Dalam hal ini, tak kenal yang memunculkan kondisi minimnya informasi, minimnya referensi, dan dari segala keterbatasan itulah muncul tumpukan imajinasi yang seringkali terlalu bersifat khayali.

Kondisi ini diperkuat data hasil dari riset Wahid Institute pada tahun 2015 yang menunjukkan gejala menguatnya intoleransi dan radikalisme di kalangan pelajar.

Misalnya dari 306 siswa, yang tak setuju mengucapkan hari raya keagamaan orang lain seperti mengucapkan selamat natal 27%, ragu-ragu 28%. Siswa-siswi yang akan membalas tindakan perusakan rumah ibadah mereka sebanyak 15%, ragu-ragu 27%. Sementara mereka yang tak mau menjenguk teman beda agama yang sakit 3%, ragu-ragu 3%

Riset Lembaga Kajian Islam dan Perdamaian (LaKIP) yang dipublikasi empat tahun lalu lebih mengkhawatirkan lagi.

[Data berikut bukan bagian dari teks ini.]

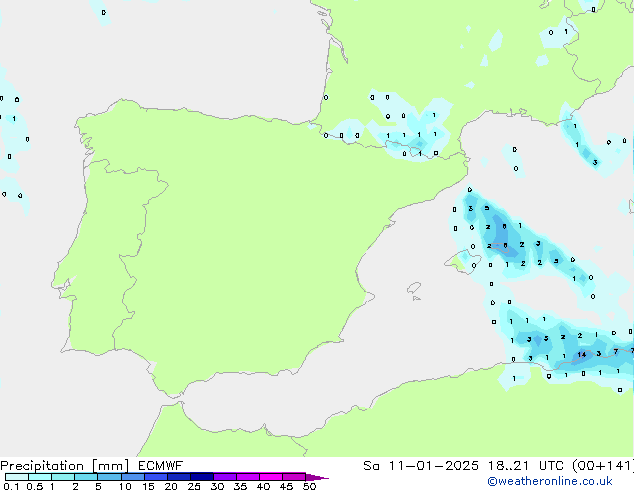The image size is (634, 490).
Task: Click the 20 label under the legend
Action: coord(170,486)
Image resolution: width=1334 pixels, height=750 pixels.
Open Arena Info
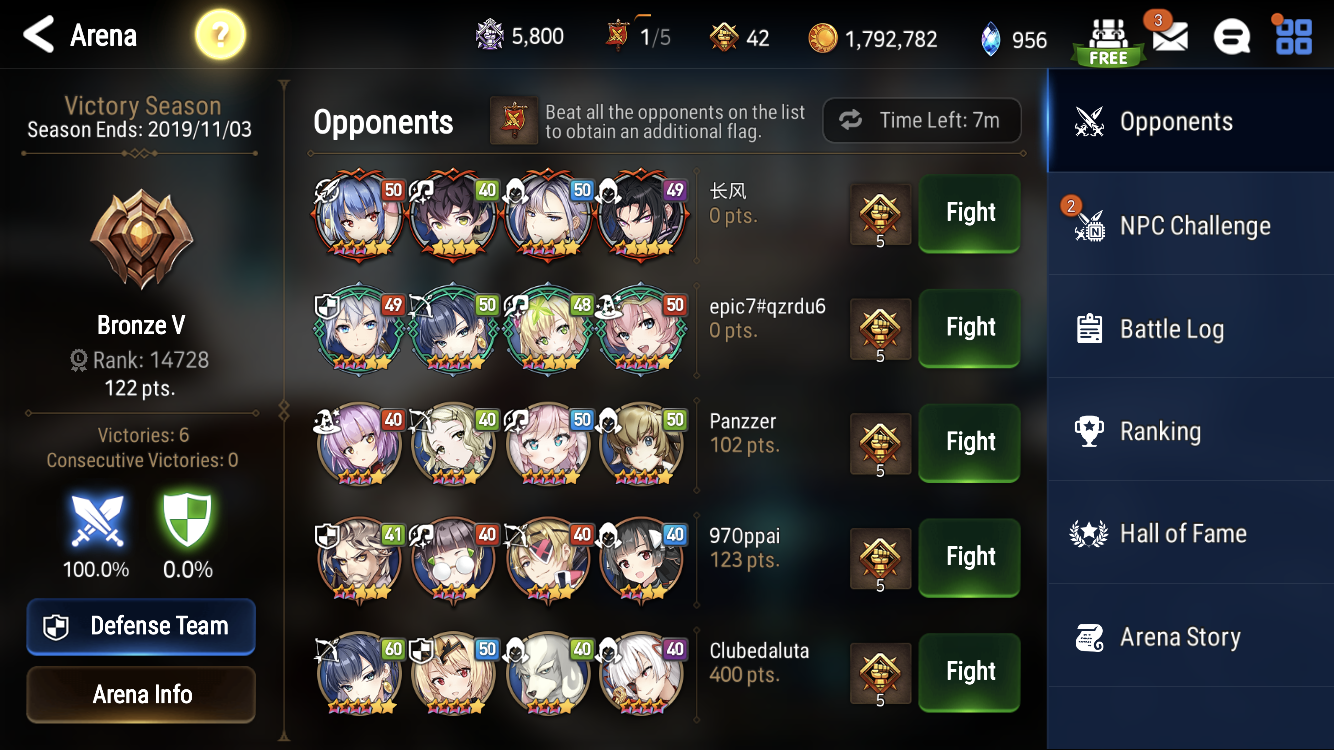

Pandangan intoleransi dan islamis menguat di lingkungan guru Pendidikan Agama Islam (PAI) dan pelajar.

Ini dibuktikan dengan dukungan mereka terhadap tindakan pelaku pengrusakan dan penyegelan rumah ibadah (guru 24,5%, siswa 41,1 %); pengrusakan rumah atau fasilitas anggota keagamaan yang dituding sesat (guru 22,7%, siswa 51,3 %); pengrusakan tempat hiburan malam (guru 28,1%, siswa 58,0 %); atau pembelaan dengan senjata terhadap umat Islam dari ancaman agama lain (guru 32,4%, siswa 43,3 %).

Kondisi ini mengajarkan kita untuk memilih membiasakan siswa atau peserta didik dengan keberagaman dan keberagamaan. Lingkungan belajar yang homogen tentu baik bagi penguatan spiritual pribadi mereka, namun bisa menimbulkan gejala kaget atau juga ‘teralienasi’ jika berada di lingkungan luar yang heterogen.

Selain itu, pemerintah selaku pemilik otoritas dan organisasi kemasyarakatan yang memiliki pandangan moderat perlu mengawasi dan sering mengkampanyekan serta memfasilitasi diskusi yang pesertanya heterogen secara agama.

Bagaimanapun, sebab siswa (kelompok milenial dan generrasi Z) kita saat ini adalah unsur yang persentuhannya dengan teknologo terutama media sosial sangat tinggi. Pandangan mereka dari sekolah itu di khawatirkan terbawa dalam pola perilaku dan komunikasi di media sosial.

Dengan memahami karakteristik dan kondisi pengguna media sosial seperti penjelasan di atas, diharapkan penyebaran ujaran kebencian di dalamnya bisa ditekan dan dihilangkan se-dini serta se-minimal mungkin.